This study was designed as a randomized, double-blind clinical trial. The study population consisted of patients classified as the American Society of Anesthesiologists (ASA) class I and II, aged between 35 and 65 years, who were candidates for shoulder surgery and referred to Akhtar and Shohada hospitals in Tehran, Iran. Based on the pilot study and the sample size in similar studies, with a confidence level of 95% and a test power of 90%, a total of 60 individuals were enrolled. The subjects were randomly allocated into two groups of 30 each: The experimental and control groups.
The inclusion criteria comprised an age range of 35 to 65 years, no substance abuse within the past 6 weeks, ASA I-II, lower limb orthopedic surgery under spinal anesthesia, absence of background diseases (e.g., ischemic heart disease, diabetes mellitus, and hypertension), absence of substance addiction according to the definition, normal body temperature, no history of tremors, seizures, tremors, or Parkinson's disease, no non-steroidal anti-inflammatory drug (NSAID) consumption 24 hours prior to surgery, absence of infections or wounds, absence of known allergies, no pregnancy or lactation, maximum surgery duration of 3 hours, and patient satisfaction. The exclusion criteria included the occurrence of adverse events requiring intervention within 24 hours after the surgery, requiring blood transfusion during surgery and anesthesia, and a decrease in the patient's core body temperature below 32 degrees Celsius during surgery.

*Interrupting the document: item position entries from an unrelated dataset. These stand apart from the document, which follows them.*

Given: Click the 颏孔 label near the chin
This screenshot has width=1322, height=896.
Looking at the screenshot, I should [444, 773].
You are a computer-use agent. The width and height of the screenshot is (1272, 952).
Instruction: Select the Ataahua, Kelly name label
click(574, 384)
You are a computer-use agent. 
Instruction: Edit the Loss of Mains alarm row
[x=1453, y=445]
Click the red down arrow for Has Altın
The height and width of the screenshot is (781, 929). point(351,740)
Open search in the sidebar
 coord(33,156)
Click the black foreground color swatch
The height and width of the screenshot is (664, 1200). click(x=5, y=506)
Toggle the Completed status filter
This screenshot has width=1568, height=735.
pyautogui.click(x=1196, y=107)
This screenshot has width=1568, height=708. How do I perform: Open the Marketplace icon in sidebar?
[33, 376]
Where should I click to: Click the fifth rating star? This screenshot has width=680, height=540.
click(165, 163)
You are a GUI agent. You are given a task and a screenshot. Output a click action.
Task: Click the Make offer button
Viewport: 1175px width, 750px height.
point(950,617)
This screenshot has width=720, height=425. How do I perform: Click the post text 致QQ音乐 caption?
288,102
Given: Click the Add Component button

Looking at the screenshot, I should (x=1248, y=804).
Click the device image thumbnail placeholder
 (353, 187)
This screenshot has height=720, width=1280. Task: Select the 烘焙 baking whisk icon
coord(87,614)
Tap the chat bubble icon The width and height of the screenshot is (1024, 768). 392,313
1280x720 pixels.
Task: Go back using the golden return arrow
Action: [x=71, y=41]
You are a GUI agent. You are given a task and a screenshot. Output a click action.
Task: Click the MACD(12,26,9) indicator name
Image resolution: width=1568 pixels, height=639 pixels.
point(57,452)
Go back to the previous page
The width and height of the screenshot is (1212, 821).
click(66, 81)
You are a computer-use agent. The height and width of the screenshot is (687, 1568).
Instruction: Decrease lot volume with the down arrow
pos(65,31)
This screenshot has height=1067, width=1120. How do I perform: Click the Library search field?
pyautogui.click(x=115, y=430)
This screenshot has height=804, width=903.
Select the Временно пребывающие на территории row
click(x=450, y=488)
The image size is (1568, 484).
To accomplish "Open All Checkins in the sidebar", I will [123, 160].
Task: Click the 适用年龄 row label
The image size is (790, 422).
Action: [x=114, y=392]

The ethical criteria for this study were adhered to by obtaining approval and consent from the Ethics Committee of Shahid Beheshti University of Medical Sciences, Tehran, Iran, with ethics code IR.SBMU.RETECH.REC.1401.754.
3.1. Procedure
After identifying suitable patients, necessary explanations regarding the procedure, benefits, and potential risks of participating in the study were provided, and written informed consent was obtained from the patients. The patients who met the necessary criteria were randomly assigned into two groups: The experimental and control groups, with 30 individuals in each group, while age and gender homogeneity were ensured. After patients entered the operating room, they were examined by an anesthesiologist, and their ASA class was determined.
Following the placement of an intravenous (IV) line and standard monitoring, the skin was disinfected using an antiseptic solution. A transverse view with a probe covered by a sterile drape was obtained, and the brachial plexus network was identified between the anterior and middle scalene muscles. A 22-gauge needle was used under ultrasound guidance for the supraclavicular, infraclavicular, and axillary regions of the upper limb. In the control group, a mixture of 2 cc of 0.5% bupivacaine (20 milligrams) and 2 cc of sterile water was injected between the C5 and C6 cervical roots. In the experimental group, 2 cc of 0.5% bupivacaine and 2 cc of the perineural dexamethasone compound were injected.
The success of motor block is defined as the inability to abduct the shoulder and sensory block with a pinprick test at the surgical site. The study was considered double-blind in the sense that, firstly, the patients and the anesthesiologist were unaware of which group each person was in, and only the researcher was aware that he/she was not in direct contact with the patients. Secondly, due to the doctor's lack of knowledge of injecting the medicine, it was pulled into the syringe by another person and handed over to the anesthesiologist.
Pain intensity after surgery was assessed using the Visual Analog Scale (VAS) at 12 hours and 24 hours after the surgery. The VAS pain scale indicates the overall pain of patients. It is represented as a 10-centimeter line, and pain intensity is graded between 0 to 10 centimeters. A score of 0 indicates no pain, scores 1 to 3 indicate mild pain, scores 4 to 6 indicate moderate pain, and scores 7 to 10 indicate severe pain (
8). The internal reliability of this tool has been reported as 0.85 to 0.95 (
9). For data analysis, means, standard deviations, frequencies, tables, and charts were used to categorize and summarize the collected data. To assess the normal distribution of the data, the Kolmogorov-Smirnov test was employed due to the number of observations in each distribution. Considering the fulfillment of statistical assumptions, the independent
t-test and repeated measures analysis of variance (ANOVA) were applied at a 95% confidence level using SPSS software version 22.